=== データ一覧 ===
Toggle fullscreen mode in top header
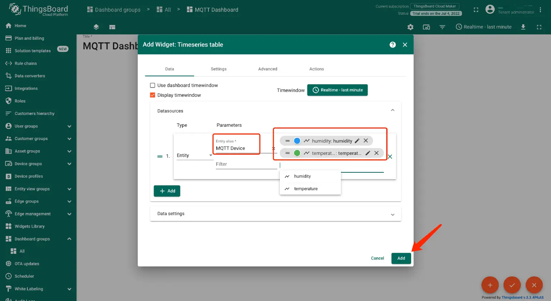Viewport: 551px width, 301px height. (x=476, y=10)
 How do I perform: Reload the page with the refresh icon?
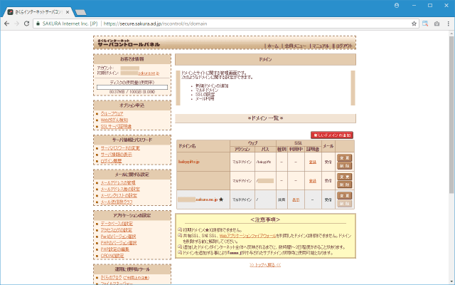point(28,23)
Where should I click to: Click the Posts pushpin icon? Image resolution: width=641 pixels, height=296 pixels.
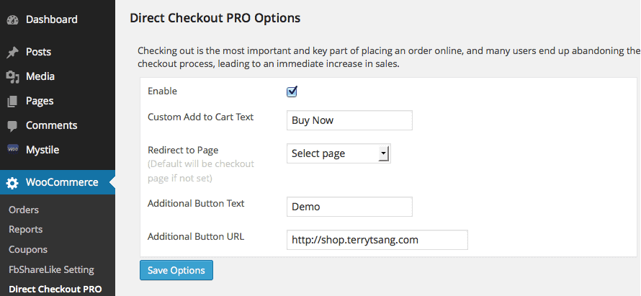13,53
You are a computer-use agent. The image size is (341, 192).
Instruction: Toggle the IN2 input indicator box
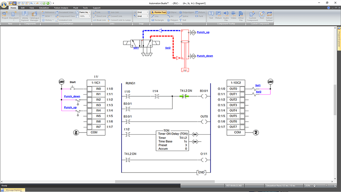(90, 100)
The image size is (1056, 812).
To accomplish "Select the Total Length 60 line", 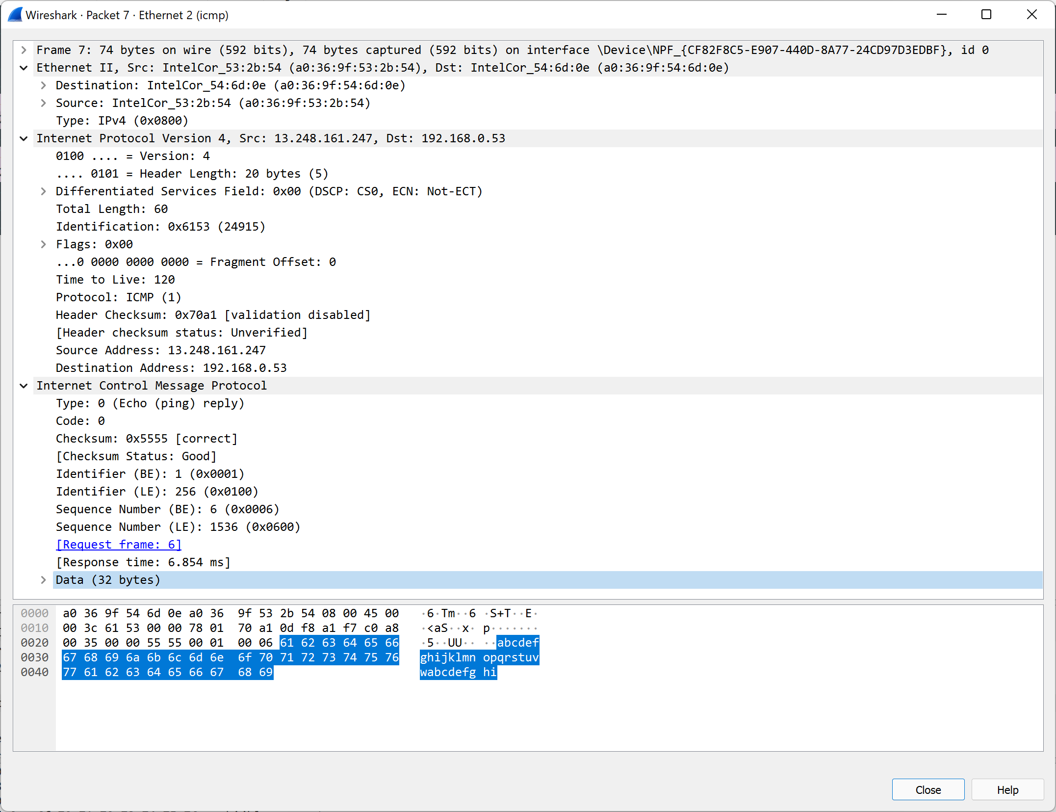I will [111, 209].

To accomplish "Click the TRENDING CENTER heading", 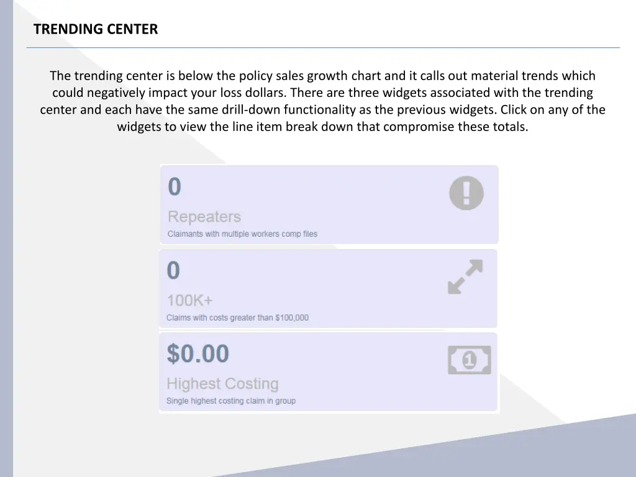I will click(x=96, y=29).
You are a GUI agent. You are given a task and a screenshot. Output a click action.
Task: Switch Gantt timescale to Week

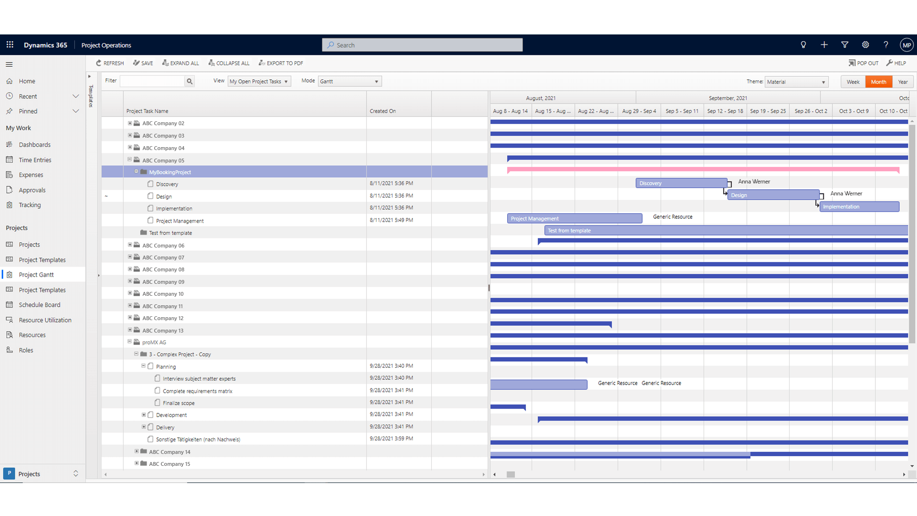pyautogui.click(x=853, y=82)
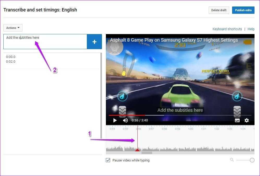The width and height of the screenshot is (260, 176).
Task: Open the Keyboard shortcuts link
Action: tap(227, 29)
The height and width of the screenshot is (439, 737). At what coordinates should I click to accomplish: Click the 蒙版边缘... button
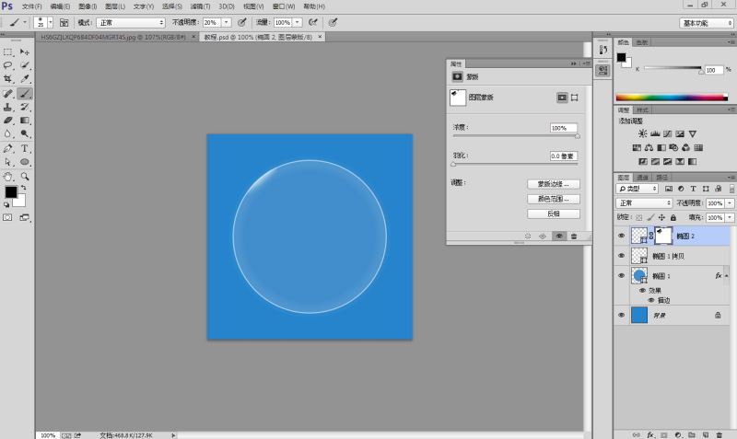coord(553,184)
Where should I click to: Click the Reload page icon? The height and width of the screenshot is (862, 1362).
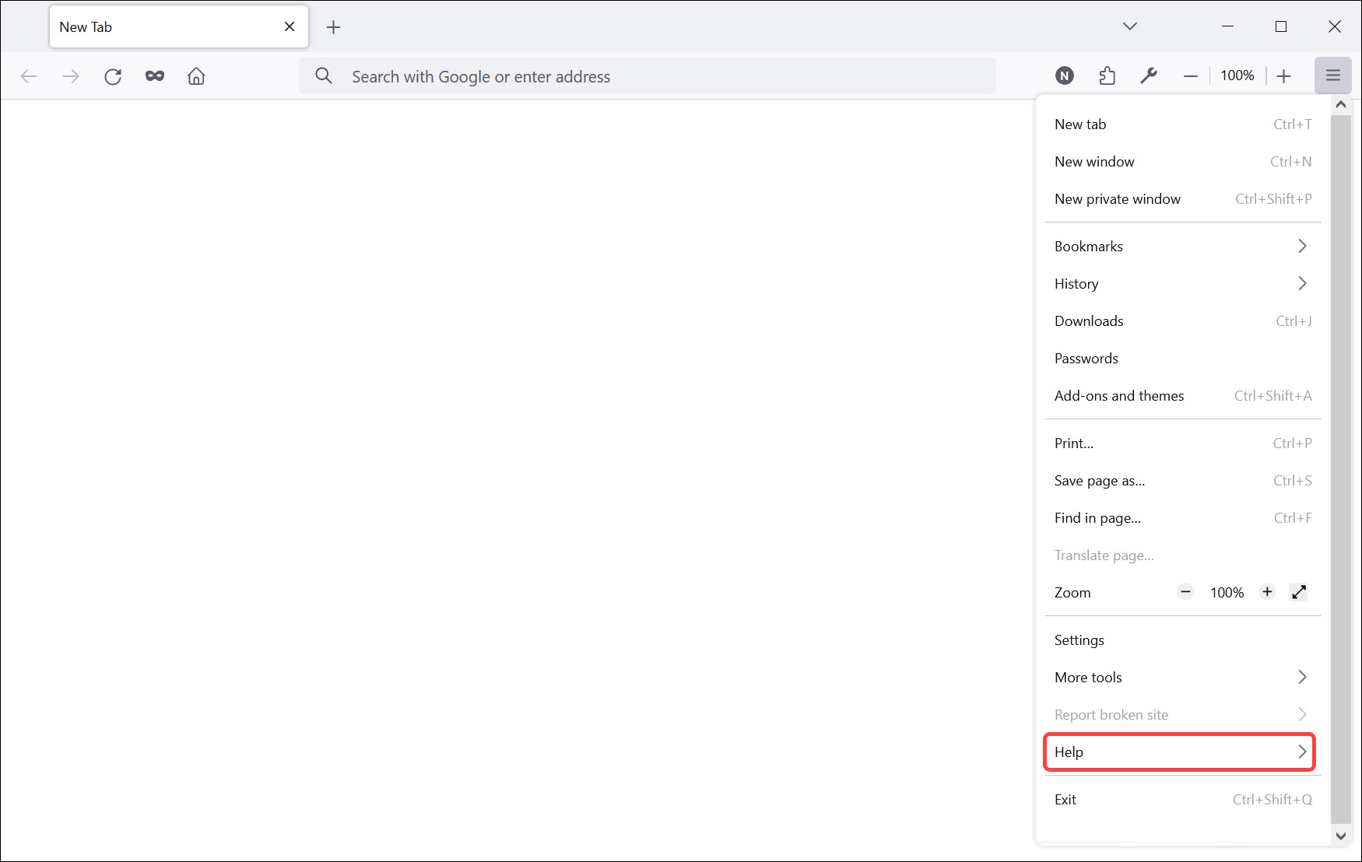point(113,75)
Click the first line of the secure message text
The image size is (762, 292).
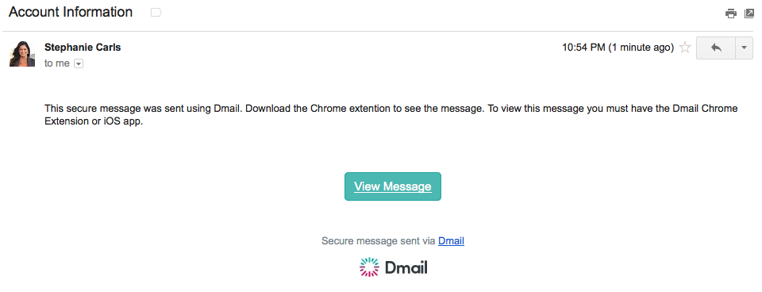coord(391,109)
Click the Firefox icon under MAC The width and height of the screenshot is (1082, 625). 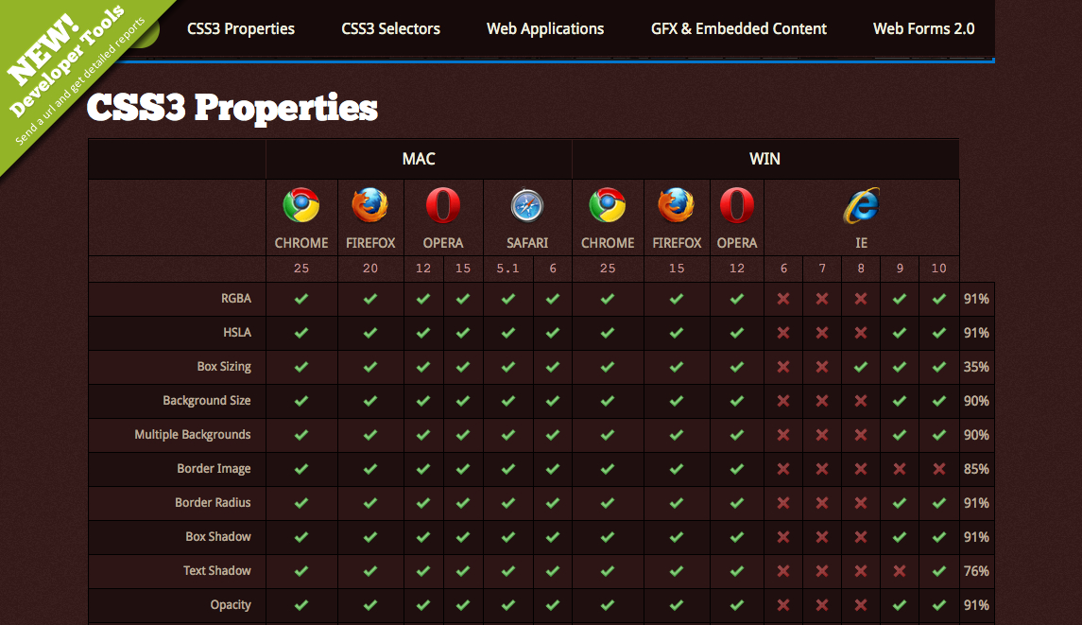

=== 練習のねらい ===
上の一覧で「page」という語が入っている行を全部探して、一行ずつ書き写してください。

=== 記述回答 ===
 How do I perform: Reload the page with the refresh icon?
Where should I click to: Click the Reload page icon? The height and width of the screenshot is (862, 1362).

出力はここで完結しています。